• _What you should do_
Using the data that follows, give the number of lines where the string "pixels" occurs, and nothing else.

[Collected data entries]
=== Begin Enclosure ===
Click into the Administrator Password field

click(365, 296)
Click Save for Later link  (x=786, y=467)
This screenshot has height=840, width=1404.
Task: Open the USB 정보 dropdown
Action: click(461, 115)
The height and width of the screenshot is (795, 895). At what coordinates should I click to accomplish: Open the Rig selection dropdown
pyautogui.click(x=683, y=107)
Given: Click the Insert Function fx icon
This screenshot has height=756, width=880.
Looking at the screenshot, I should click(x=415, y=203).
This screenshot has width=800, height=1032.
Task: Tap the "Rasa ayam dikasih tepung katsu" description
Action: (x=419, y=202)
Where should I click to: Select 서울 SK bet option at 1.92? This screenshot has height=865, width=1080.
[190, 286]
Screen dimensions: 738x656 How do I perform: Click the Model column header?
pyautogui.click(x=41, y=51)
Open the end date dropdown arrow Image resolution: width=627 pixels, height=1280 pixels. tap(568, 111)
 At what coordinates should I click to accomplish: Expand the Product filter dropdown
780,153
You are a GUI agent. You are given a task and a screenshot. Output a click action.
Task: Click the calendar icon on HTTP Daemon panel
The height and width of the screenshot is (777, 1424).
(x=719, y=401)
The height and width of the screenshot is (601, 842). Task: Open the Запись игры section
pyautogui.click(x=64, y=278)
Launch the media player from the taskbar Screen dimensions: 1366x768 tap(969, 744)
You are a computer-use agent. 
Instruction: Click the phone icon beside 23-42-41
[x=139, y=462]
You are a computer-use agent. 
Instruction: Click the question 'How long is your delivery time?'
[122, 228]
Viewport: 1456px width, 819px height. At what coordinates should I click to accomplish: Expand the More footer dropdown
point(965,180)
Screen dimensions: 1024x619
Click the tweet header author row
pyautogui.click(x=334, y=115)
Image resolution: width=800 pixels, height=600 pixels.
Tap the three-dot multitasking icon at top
=== End Enclosure ===
• _Your response_
2